National Institutions - International Migration. Labour Markets, Welfare States and Immigration Policy

University dissertation from University of Gothenburg

Abstract: All advanced capitalist countries admit entry to some immigrants and refuse entry to others. Despite the fact that all these countries accept some, but not all, potential immigrants, the variation when it comes to the admission of foreigners – or immigration policy – is still considerable. Policies and practices range from active invitation or legal admission to mere tolerance or outright rejection of the people that wish to enter these countries. This study sheds light on some aspects of this variation in policies and practices by developing and testing an institutional explanation for immigration admission.

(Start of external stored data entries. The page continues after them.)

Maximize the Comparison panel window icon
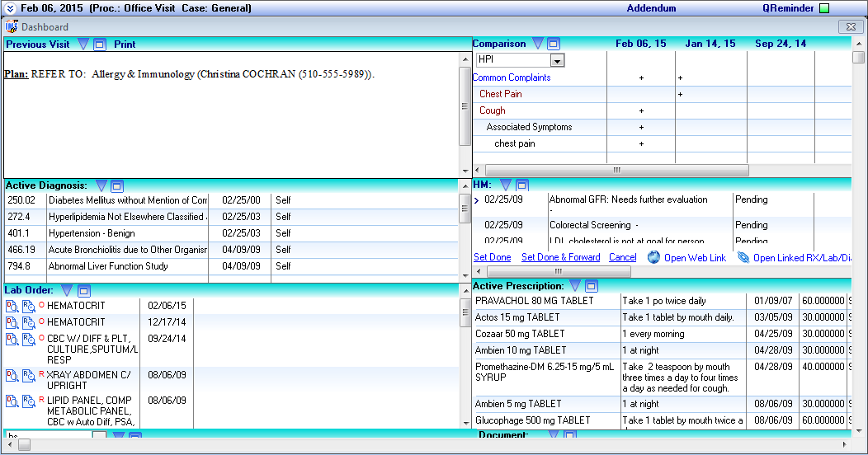 point(554,44)
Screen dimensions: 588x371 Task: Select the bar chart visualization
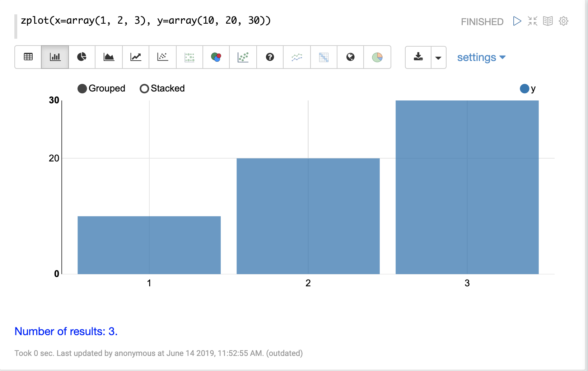pos(55,57)
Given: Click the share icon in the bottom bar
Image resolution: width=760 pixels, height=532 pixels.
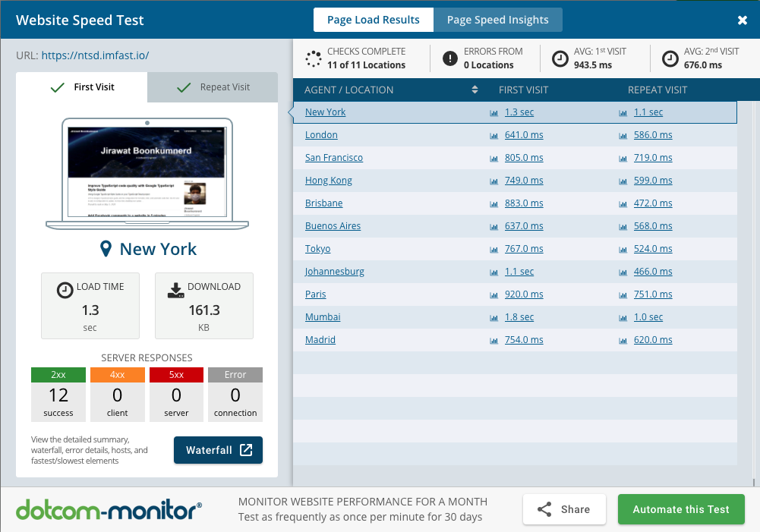Looking at the screenshot, I should tap(544, 509).
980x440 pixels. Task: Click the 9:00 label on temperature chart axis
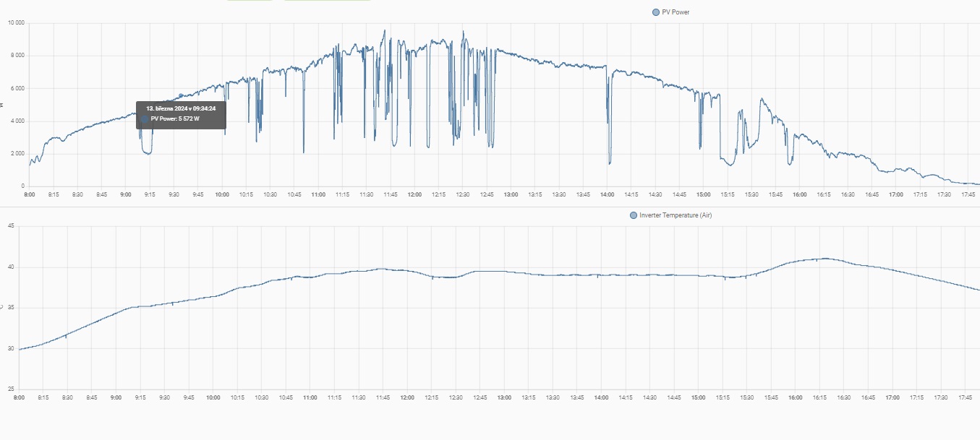coord(116,397)
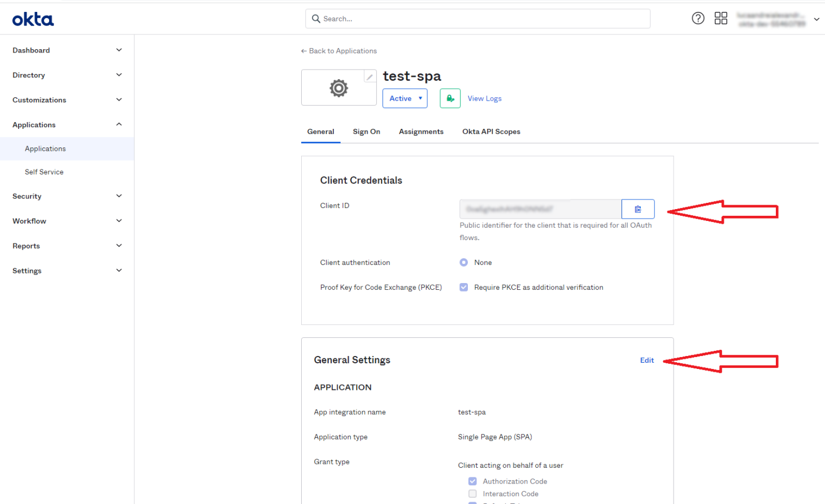Click Edit in General Settings
825x504 pixels.
point(646,360)
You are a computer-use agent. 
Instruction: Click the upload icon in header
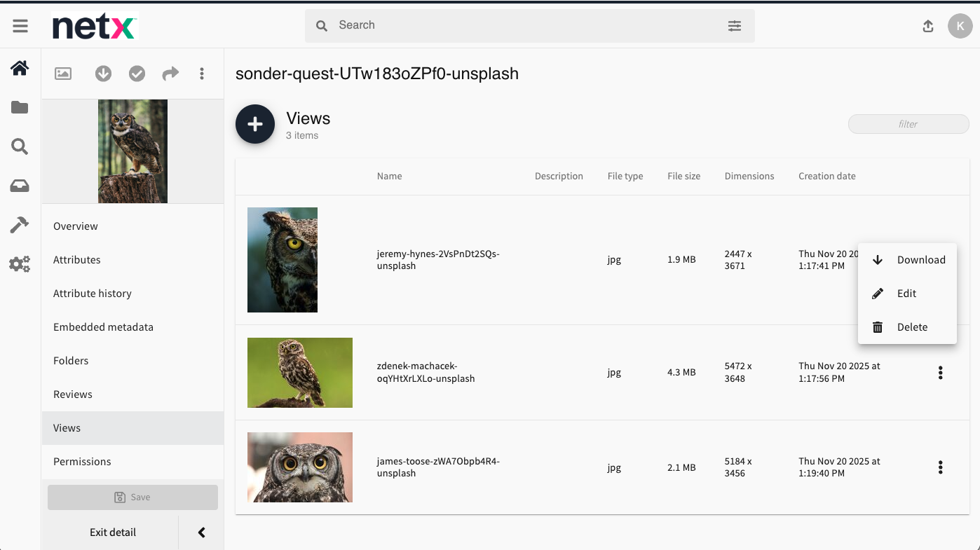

A central point of departure for the study is that in order to understand variation in immigration patterns, we need to pay attention to, and develop different explanations for, different types of immigration. Building on a comprehensive literature of labour markets and immigration, the study first suggests that institutional arrangements in the labour market matter for the relative importance of labour immigration to a country. More specifically, using data over yearly admissions of labour immigrants in a quantitative analysis, the study shows that labour immigration tend to be more important in economies with liberal labour market institutions than in more regulated labour markets. Using public opinion data, the study further shows that perceptions of immigrants tend to differ between labour market contexts. Drawing on theories from the comparative welfare state literature the study then suggests that generous and universal welfare state institutions, through their effects on norms and values, will have a positive impact on the intake of forced immigrants – that is, refugees and asylum seekers. This hypothesis is supported by a quantitative analysis using data over yearly admissions of forced immigrants. Analyses of public opinion data, official documents and secondary sources further lend support to the suggested causal mechanism. The overall conclusion is that these national institutions do matter for immigration policies, although their impact has to some extent weakened over time.